## Objective
Copy the items below word for word, starting at the line that contains "size is (819, 1456)." and continuing through the end of the items, including both of those ends.
________________________________________
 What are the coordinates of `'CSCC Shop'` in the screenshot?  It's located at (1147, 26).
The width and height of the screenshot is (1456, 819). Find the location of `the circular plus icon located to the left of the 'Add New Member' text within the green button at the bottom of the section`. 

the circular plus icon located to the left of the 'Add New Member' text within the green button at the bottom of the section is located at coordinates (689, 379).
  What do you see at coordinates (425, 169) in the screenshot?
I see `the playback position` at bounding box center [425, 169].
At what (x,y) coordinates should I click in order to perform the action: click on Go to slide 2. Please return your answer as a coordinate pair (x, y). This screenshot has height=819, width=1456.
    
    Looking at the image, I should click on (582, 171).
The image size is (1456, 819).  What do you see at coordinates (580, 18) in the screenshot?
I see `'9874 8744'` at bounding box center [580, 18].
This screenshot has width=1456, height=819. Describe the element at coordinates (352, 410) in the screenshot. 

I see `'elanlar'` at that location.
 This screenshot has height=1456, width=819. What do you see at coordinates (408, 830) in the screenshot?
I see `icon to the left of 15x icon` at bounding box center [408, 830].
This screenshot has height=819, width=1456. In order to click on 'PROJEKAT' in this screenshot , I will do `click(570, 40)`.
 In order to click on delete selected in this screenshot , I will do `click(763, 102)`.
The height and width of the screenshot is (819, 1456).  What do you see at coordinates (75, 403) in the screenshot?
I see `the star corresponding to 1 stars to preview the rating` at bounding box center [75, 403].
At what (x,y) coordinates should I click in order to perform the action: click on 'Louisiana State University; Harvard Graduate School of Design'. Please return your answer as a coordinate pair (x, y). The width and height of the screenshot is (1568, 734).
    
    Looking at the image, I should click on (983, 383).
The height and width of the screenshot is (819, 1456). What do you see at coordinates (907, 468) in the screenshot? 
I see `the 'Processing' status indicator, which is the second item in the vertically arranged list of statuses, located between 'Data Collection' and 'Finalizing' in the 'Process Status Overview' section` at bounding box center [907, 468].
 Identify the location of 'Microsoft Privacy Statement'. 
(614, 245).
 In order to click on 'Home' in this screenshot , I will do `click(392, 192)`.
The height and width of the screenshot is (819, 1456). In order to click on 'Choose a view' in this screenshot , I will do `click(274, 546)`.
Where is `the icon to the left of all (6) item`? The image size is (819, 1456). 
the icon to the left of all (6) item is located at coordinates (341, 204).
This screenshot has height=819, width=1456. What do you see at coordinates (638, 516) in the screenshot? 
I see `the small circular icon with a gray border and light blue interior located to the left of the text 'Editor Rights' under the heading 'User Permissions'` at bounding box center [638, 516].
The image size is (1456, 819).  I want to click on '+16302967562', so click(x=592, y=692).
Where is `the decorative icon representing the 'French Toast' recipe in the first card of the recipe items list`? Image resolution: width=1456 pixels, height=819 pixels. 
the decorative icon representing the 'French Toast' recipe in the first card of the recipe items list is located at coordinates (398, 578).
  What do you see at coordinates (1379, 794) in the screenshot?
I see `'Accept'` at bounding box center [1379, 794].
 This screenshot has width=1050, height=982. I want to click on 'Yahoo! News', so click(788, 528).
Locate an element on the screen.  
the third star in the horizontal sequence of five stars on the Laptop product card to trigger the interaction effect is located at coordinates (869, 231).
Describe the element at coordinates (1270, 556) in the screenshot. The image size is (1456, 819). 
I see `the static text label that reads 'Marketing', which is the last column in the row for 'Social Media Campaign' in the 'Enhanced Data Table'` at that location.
________________________________________
## Expected answer
Where is `the icon to the left of all (6) item`? The image size is (819, 1456). 
the icon to the left of all (6) item is located at coordinates (341, 204).
This screenshot has height=819, width=1456. What do you see at coordinates (638, 516) in the screenshot? 
I see `the small circular icon with a gray border and light blue interior located to the left of the text 'Editor Rights' under the heading 'User Permissions'` at bounding box center [638, 516].
The image size is (1456, 819).  I want to click on '+16302967562', so click(x=592, y=692).
Where is `the decorative icon representing the 'French Toast' recipe in the first card of the recipe items list`? Image resolution: width=1456 pixels, height=819 pixels. 
the decorative icon representing the 'French Toast' recipe in the first card of the recipe items list is located at coordinates (398, 578).
  What do you see at coordinates (1379, 794) in the screenshot?
I see `'Accept'` at bounding box center [1379, 794].
 This screenshot has width=1050, height=982. I want to click on 'Yahoo! News', so click(788, 528).
Locate an element on the screen.  
the third star in the horizontal sequence of five stars on the Laptop product card to trigger the interaction effect is located at coordinates (869, 231).
Describe the element at coordinates (1270, 556) in the screenshot. The image size is (1456, 819). 
I see `the static text label that reads 'Marketing', which is the last column in the row for 'Social Media Campaign' in the 'Enhanced Data Table'` at that location.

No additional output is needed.